In September, I received two Eddie Bauer EverTherm Down Jackets to photograph and field test during a roller-coaster autumn. From fluctuating autumn temperatures and the year’s first snow fall in the Rockies to bone-chilling arctic winds in Iceland, I never left home without it. After nearly 60 days with the Jacket, I feel like I know it inside and out. Here’s how it performed!
“It’s the best jacket I’ve worn: it’s ultralight, warm, and slim.”
Adrian Ballinger, Eddie Bauer Guide (IFMGA), after testing the EverTherm on Mt. Everest
Key Features: EverTherm Down Jacket by Eddie Bauer
When I first heard from Eddie Bauer, they claimed the EverTherm Down Jacket wasn’t just another puffy jacket. It was lighter, warmer and, essentially, better in every way. It’s a bold claim from the company that introduced North America to down jackets. Their microtherm storm down was already my favourite layer, too, so I was skeptical they’d made a product that would truly change how we think about down jackets. It turns out the EverTherm Down Jacket squeezes plenty of new features and additional warmth into it’s feather-weight design. Here are my thoughts on it’s key features:
Thindown fabric uses thin down sheets to build its insulation, rather than baffles and down clusters found in a traditional down jacket. Essentially, it takes less Thindown fabric to achieve the jacket’s -20F/-20C rating than it would traditional down. It’s also seamless, meaning there are no cold spots.
I’m exactly 6’2″ tall, which lands me essentially halfway between a regular and tall size. For the EverTherm down jacket, Eddie Bauer used a 29″ length, which is 1.5″ longer than it’s MicroTherm storm down jacket. It’s a massive difference that I appreciate, though it might be lost on people less than 6’0″.
StormRepel Super DWR
While in Iceland, I wore this jacket in some pretty heavy rain that would normally have me racing to pull on a rain layer. It held up surprisingly well that to the DWR finish. It isn’t a rain coat, but it’s a down layer that can withstand the rigors of a rainy and miserable autumn day, whether it’s in Iceland or the PNW.

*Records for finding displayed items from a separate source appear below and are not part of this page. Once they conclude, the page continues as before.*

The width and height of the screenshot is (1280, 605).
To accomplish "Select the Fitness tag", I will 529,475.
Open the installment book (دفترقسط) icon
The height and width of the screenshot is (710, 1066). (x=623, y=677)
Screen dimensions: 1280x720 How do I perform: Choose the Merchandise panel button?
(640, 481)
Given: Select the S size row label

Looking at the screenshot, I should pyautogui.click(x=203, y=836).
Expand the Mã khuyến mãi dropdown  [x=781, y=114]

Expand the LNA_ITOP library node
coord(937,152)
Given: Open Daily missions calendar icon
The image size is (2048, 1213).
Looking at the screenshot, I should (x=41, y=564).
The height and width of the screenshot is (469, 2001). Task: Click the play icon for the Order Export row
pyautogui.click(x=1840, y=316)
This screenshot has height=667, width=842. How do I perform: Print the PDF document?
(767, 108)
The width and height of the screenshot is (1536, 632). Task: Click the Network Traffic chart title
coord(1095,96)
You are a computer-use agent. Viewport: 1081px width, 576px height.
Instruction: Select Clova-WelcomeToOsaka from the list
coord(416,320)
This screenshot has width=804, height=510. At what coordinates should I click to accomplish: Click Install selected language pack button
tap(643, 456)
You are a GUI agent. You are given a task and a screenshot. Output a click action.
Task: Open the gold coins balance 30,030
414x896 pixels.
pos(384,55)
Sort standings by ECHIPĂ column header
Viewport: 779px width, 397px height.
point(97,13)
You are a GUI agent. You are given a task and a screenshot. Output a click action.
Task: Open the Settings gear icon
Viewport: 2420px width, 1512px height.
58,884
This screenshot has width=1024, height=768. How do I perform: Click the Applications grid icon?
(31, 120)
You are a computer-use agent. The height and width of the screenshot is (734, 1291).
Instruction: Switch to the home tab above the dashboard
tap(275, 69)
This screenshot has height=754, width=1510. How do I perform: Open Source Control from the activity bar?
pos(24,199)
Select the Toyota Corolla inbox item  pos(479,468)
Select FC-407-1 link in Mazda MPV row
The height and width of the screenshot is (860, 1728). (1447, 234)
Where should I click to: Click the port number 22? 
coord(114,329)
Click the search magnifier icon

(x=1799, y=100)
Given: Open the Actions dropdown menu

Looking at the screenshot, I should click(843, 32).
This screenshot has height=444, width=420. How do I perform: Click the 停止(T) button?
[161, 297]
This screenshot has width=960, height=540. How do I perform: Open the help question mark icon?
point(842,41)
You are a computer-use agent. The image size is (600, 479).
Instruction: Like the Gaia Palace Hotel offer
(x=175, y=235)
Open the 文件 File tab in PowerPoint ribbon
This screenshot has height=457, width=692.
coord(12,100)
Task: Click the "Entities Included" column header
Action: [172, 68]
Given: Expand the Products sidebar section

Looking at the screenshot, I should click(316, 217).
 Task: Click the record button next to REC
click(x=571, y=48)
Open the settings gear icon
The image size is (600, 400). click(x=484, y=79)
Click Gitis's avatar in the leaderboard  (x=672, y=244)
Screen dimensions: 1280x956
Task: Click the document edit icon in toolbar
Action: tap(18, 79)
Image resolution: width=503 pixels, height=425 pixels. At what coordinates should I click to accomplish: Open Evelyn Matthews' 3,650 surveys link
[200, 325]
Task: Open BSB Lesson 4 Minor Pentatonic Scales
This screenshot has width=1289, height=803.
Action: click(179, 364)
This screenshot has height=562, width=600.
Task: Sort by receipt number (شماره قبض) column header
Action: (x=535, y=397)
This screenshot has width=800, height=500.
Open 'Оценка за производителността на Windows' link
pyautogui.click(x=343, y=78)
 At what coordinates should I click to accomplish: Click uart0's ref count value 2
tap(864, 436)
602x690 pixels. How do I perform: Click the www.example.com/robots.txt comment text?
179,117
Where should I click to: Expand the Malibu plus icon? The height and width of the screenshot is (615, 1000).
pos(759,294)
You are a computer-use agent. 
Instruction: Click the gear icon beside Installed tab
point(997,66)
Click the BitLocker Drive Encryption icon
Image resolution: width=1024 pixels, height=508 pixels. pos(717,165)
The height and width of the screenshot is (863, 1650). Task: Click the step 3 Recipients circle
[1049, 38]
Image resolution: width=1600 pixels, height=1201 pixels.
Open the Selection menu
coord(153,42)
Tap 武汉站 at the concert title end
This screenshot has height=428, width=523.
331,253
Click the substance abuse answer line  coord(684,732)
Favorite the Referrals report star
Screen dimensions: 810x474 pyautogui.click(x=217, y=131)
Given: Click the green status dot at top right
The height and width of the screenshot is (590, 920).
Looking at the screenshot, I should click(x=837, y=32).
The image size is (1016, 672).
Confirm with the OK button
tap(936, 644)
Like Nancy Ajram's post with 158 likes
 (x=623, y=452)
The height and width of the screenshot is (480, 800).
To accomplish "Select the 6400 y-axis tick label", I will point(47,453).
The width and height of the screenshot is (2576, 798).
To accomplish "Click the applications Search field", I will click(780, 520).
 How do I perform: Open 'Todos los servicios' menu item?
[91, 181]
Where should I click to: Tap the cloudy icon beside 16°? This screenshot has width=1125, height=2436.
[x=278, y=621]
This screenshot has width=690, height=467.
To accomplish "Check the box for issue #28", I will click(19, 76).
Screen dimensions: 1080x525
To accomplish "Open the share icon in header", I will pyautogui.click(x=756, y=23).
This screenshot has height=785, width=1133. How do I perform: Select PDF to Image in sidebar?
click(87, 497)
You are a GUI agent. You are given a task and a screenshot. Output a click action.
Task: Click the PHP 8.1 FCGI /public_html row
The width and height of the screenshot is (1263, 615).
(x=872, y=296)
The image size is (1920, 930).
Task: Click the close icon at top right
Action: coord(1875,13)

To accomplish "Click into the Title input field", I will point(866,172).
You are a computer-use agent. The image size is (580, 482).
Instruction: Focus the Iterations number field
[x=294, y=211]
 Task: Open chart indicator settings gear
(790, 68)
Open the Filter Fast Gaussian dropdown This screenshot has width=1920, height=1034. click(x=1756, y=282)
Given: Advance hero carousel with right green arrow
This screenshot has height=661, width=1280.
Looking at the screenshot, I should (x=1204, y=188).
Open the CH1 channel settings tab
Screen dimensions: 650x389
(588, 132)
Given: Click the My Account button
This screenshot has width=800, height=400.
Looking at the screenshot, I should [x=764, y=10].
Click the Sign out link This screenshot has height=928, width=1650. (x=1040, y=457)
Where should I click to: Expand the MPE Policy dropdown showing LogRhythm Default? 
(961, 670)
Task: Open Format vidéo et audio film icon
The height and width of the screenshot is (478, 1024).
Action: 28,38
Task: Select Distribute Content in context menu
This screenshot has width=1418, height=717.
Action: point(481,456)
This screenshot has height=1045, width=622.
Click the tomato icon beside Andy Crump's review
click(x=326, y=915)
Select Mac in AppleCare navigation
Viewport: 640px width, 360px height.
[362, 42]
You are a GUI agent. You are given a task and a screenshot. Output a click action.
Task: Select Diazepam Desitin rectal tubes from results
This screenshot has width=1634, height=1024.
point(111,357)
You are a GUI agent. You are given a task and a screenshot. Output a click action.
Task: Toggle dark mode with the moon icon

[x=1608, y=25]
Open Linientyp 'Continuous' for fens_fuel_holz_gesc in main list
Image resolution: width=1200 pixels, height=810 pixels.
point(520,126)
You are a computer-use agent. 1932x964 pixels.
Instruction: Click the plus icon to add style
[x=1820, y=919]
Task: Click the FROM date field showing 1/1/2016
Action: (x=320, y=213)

Comparing the EverTherm Down Jacket to the MicroTherm StormDown
I also wanted a head-to-head comparison between the EverTherm Down Jacket and MicroTherm Storm Down jacket. For the past few years, I’ve loved my microtherm jacket enough that I have two: a plain black that is my day-to-day choice for everything from running errands to skiing across the Wapta Icefield. The second is an Eddie Bauer Custom, which I designed to match my bikepacking bike.
It wasn’t going to be easy to convince me to replace those with the new EverTherm Down Jacket, so let’s see how they match up.
EverTherm Down Jacket
Temperature rating: -20F/-28C
Weight: 12.64 oz/358g
Packability: packs smaller than the MicroTherm
MicroTherm Storm Down Jacket
Temperature rating: -10F/-23C
Weight: 12.16 oz/345g
Packability: Packs larger than the EverTherm
The cost difference, of US$50, might be a key difference maker for some; however, I use these products so often I am willing to pay more for the right jacket.
The EverTherm Down Jacket weight 0.5 oz/15g more; however, it beats the microtherm in every other category. It’s warmer, packs considerably smaller, and it layers better. The smooth exterior nylon fabric allows the jacket to sit beneath my shell more comfortably.
I will admit the MicroTherm Down Jacket does look better. It’s a classic style that is popular from Portland to Poland. I’ll wear mine for grocery runs and ski movie premieres.
But for practical use in the mountains, the Eddie Bauer EverTherm Down Jacket is the better choice.
I partner with Eddie Bauer on a variety of projects each year, including photographing and testing the Eddie Bauer EverTherm Down Jacket. My feedback is genuine and I wouldn’t promote a product I don’t appreciate. Everything I do with Eddie Bauer is shared under their #LiveYourAdventure project.